We are increasingly concerned about the talent shortage. With unemployment at an all-time low and restrictions on international arrivals, it's getting harder and harder to find tech talent here in New Zealand. Our innovative edge has always been at our core, and ensuring that sustains us into the future relies on being able to find great developers, testers, engineers, architects, analysts, designers and more.
To give an indication on the scale of recruitment under way at Gallagher to support our growth, we have around 25 roles being advertised over the Christmas and New Year period, with at least an additional 30 roles to be advertised throughout January and February.
What are two key things the Government should do for New Zealand's economic recovery?
The tech export sector in New Zealand is performing very well, growing very quickly, and it is a great source of future prosperity for the country. In 2021, we've seen just how important tourism and the primary industry is for our economy, and I must say we've been exposed. Supporting the growth of exporting companies who choose their home in NZ is a strong no-brainer investment. Specifically nurturing the growth of technology and science-based innovation within the export sector will certainly strengthen the country's economy.
Gallagher Group headquarters in Hamilton. Photo / Supplied
The talent shortage will continue to bite the high-tech sector in New Zealand unless we as a nation focus on it. It needs attention on multiple levels: enabling highly skilled offshore talent to come into New Zealand, and investing in local training and development to build our pipeline of new talent.

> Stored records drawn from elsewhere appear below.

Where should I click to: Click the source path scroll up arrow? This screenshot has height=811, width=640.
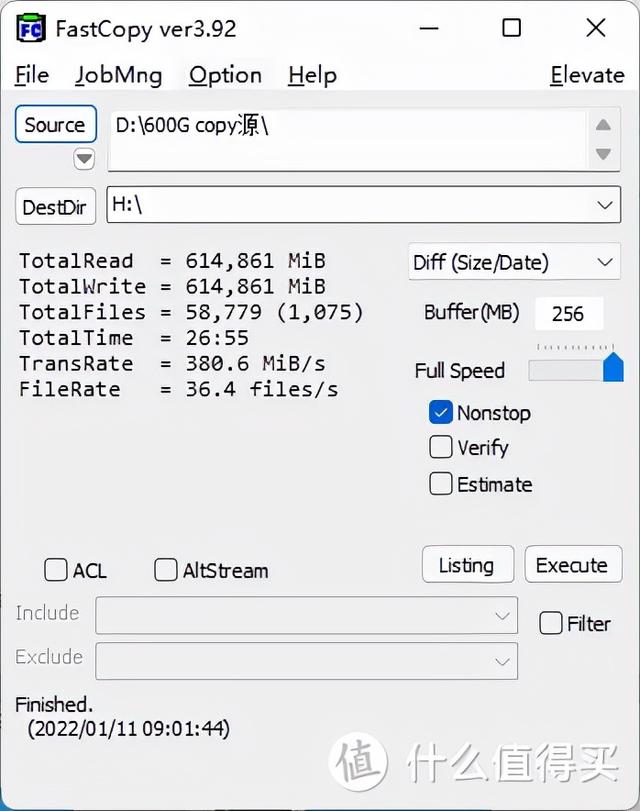[603, 125]
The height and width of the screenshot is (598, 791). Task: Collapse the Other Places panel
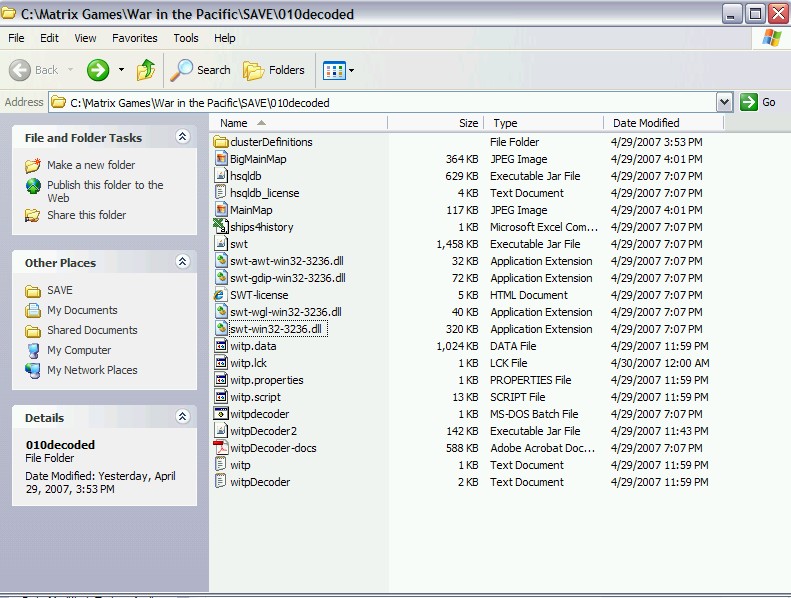click(182, 262)
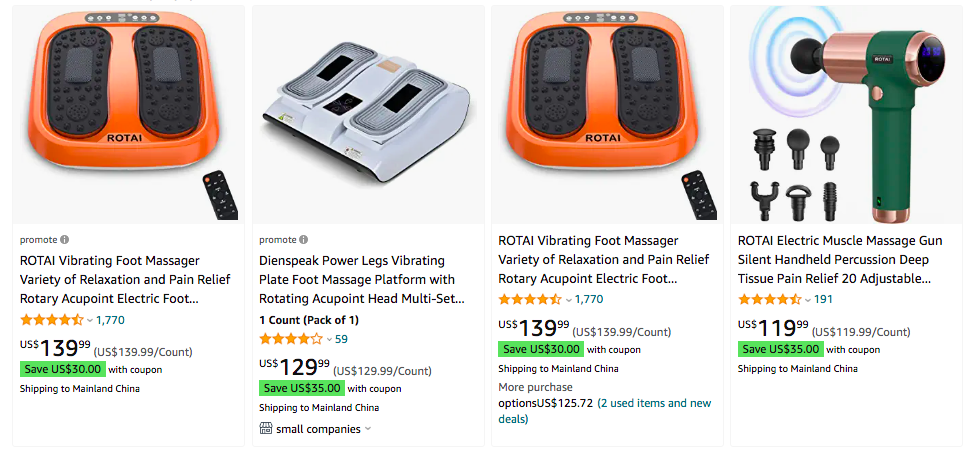Open the 59 reviews link
The height and width of the screenshot is (453, 973).
(x=341, y=339)
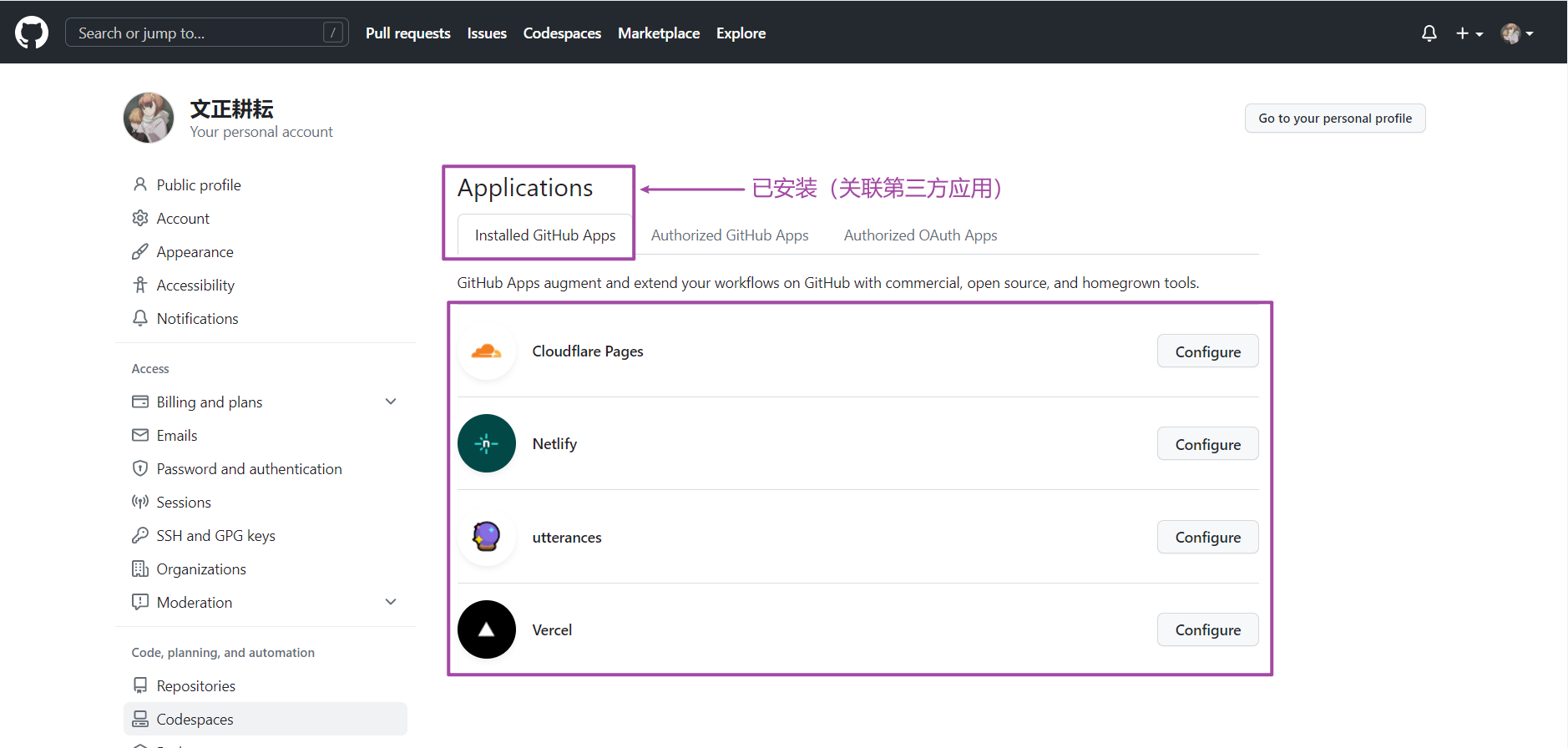
Task: Go to your personal profile
Action: pos(1334,119)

What are your predictions for 2022?
We will continue to see massive changes as a result of digital transformation. There is a real need for increased supply and logistics expertise, and business intelligence systems, to navigate the unstable and fast-changing supply and distribution challenges.
Horticulture and dairy are both being digitised and we see huge opportunities for pastoral farming too. Bringing all the data to a farmer's phone means they can make immediate, high-quality decisions on where to focus their energy.
In the security market, solutions that were previously only available to the largest companies and government departments are now in the cloud. That means small and medium businesses, who don't have onsite security expertise, can now manage their physical building security from their phone.
What's the best move/response you made to the pandemic?
Being privately owned, we can make quick investment decisions – such as the decision to free up an additional $30 million to fund alternative componentry during the supply crisis or adding a significant number of new roles throughout the globe.
What's the best advice you've ever received as a CEO?
It might sound a bit cliche, but once you get a culture right, everything else falls into place. We've been in business for 83 years and our strong culture will continue to sustain our customers, communities, and our families into the future.
What's the worst advice?
Over the last decade or two there has been a trend and lots of advice to take manufacturing, R&D and support services to low-cost economies in order to achieve cost savings. We are delighted that we've retained all of these capabilities in New Zealand as a central core.
We feel that NZ companies can base their head office locally and dominate their markets on a global basis. If organisations focus on delivering ridiculously compelling value to customers through innovation and service excellence, then NZ is an outstanding place to launch from. That said, we will always develop strong capabilities and capacity offshore to augment our NZ capability in areas where we need to.
Where are you holidaying this summer?
I'm looking forward to spending time with my wife and four children at the beach. I'm also going to work on my fitness which has taken a bit of a back seat this year given everything else that's been going on!